■ **Required action**
Among the records below, find each line bearing the word "dropdown" and copy it.

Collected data
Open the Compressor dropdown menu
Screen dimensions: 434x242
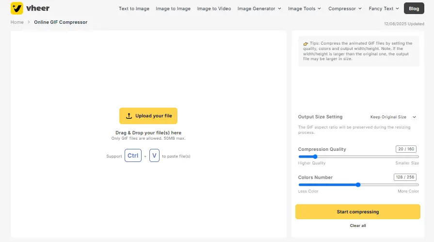tap(345, 9)
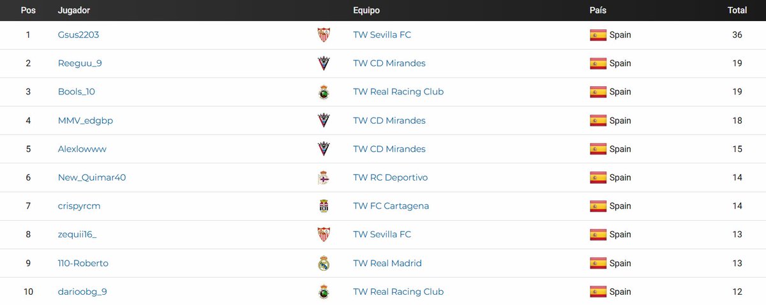
Task: Open the TW RC Deportivo team page
Action: coord(391,177)
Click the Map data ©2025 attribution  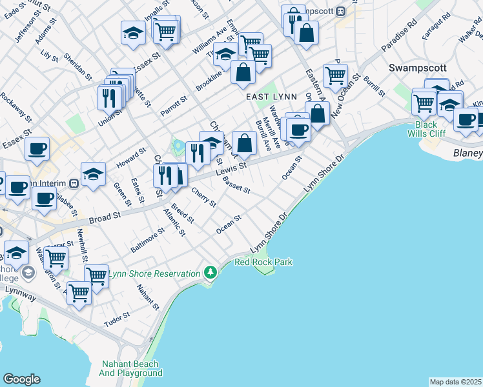[455, 382]
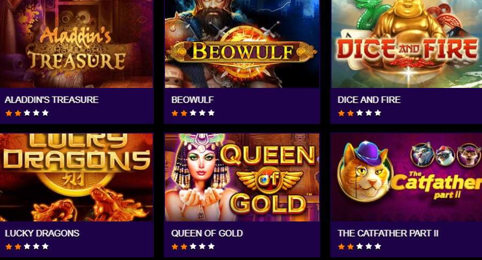Click the QUEEN OF GOLD title link
The height and width of the screenshot is (260, 482).
pyautogui.click(x=207, y=233)
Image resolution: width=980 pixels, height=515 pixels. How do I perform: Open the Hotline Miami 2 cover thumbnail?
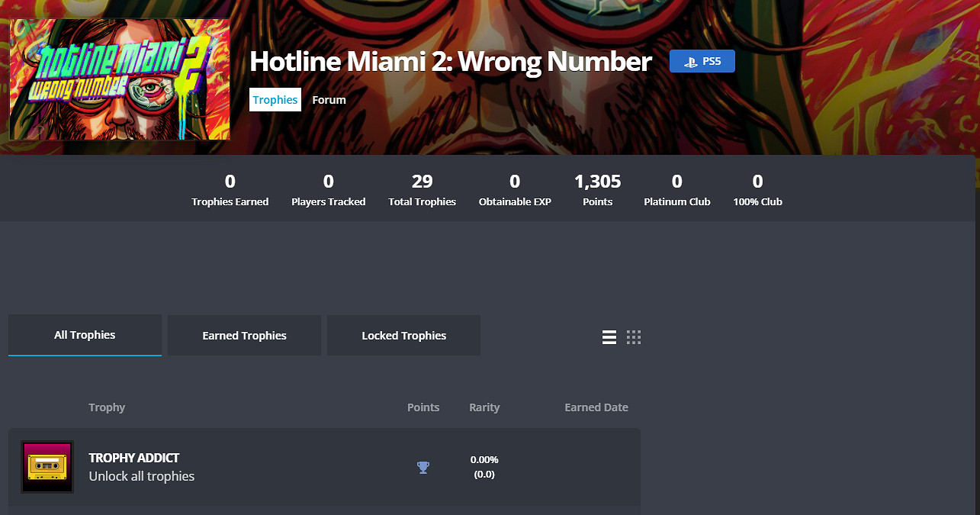click(x=120, y=79)
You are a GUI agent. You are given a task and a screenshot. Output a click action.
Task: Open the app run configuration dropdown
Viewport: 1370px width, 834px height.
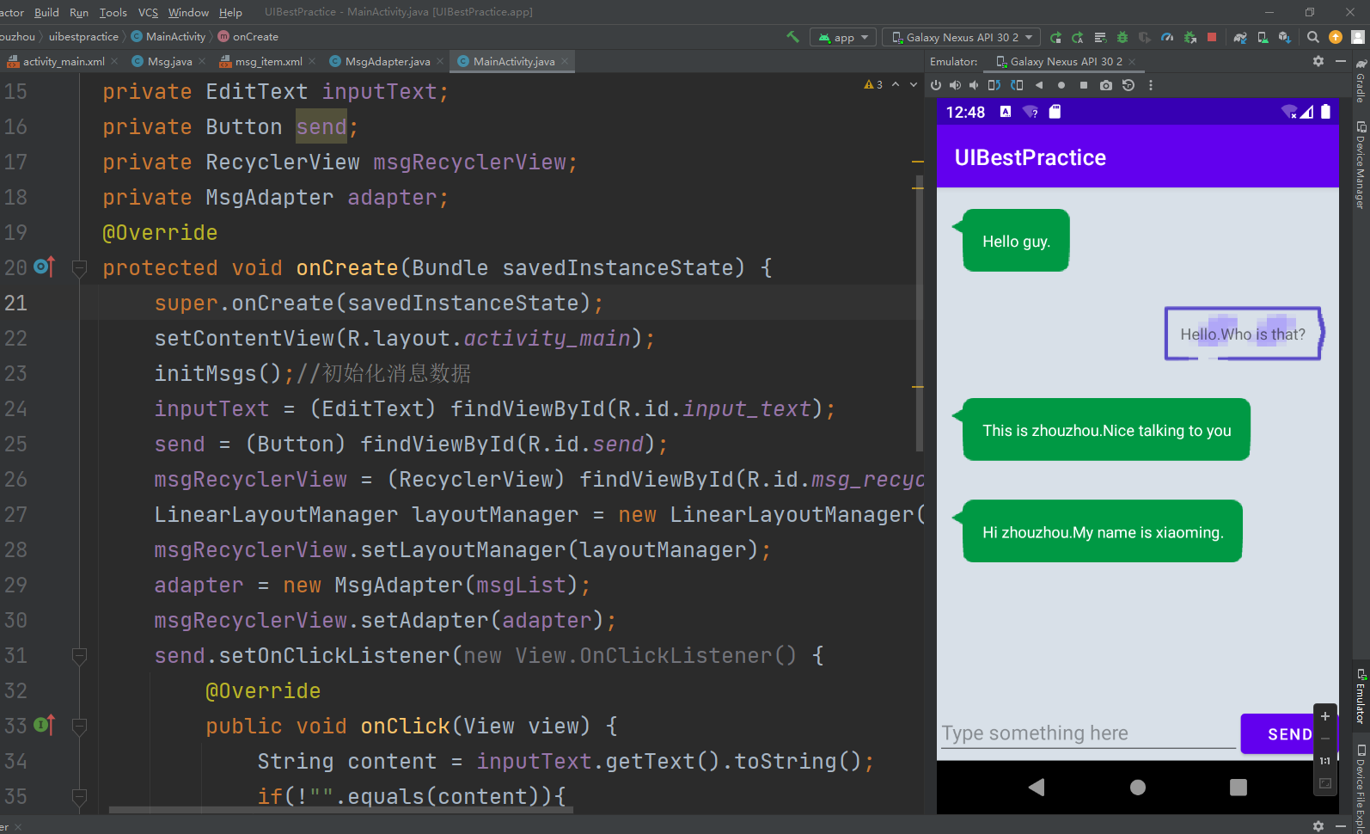pyautogui.click(x=843, y=37)
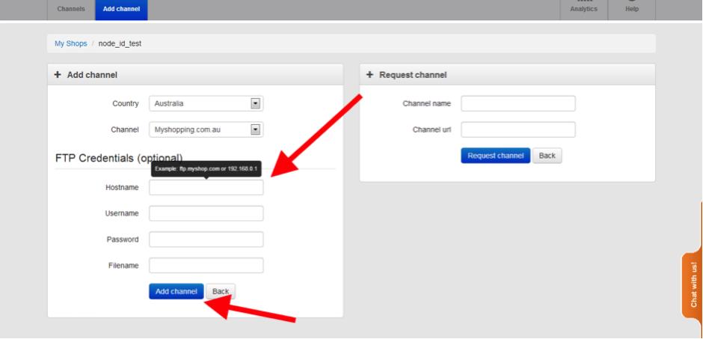Click the node_id_test breadcrumb item

click(x=120, y=43)
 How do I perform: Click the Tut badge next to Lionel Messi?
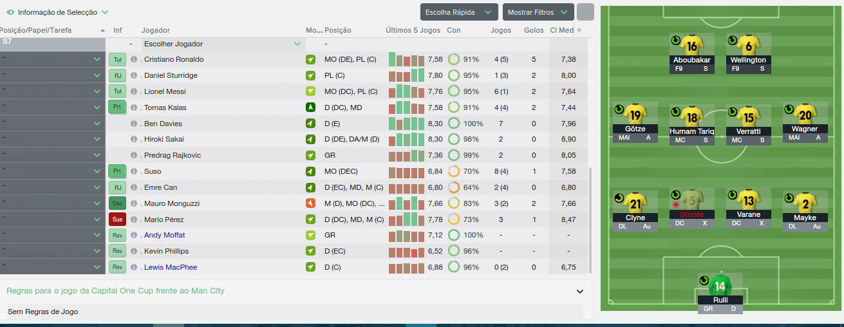click(x=117, y=91)
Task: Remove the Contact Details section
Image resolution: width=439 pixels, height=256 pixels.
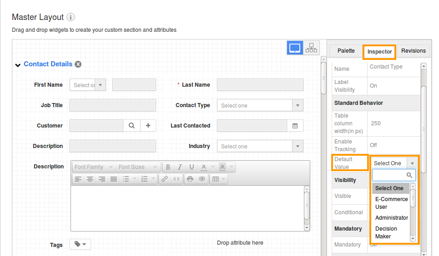Action: pos(78,64)
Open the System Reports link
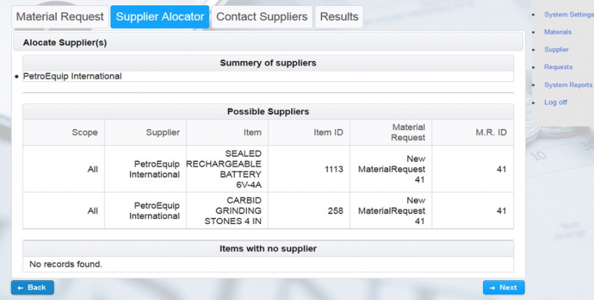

■ **Answer area**
Open the Compressor dropdown menu
Task: Open the app run configuration dropdown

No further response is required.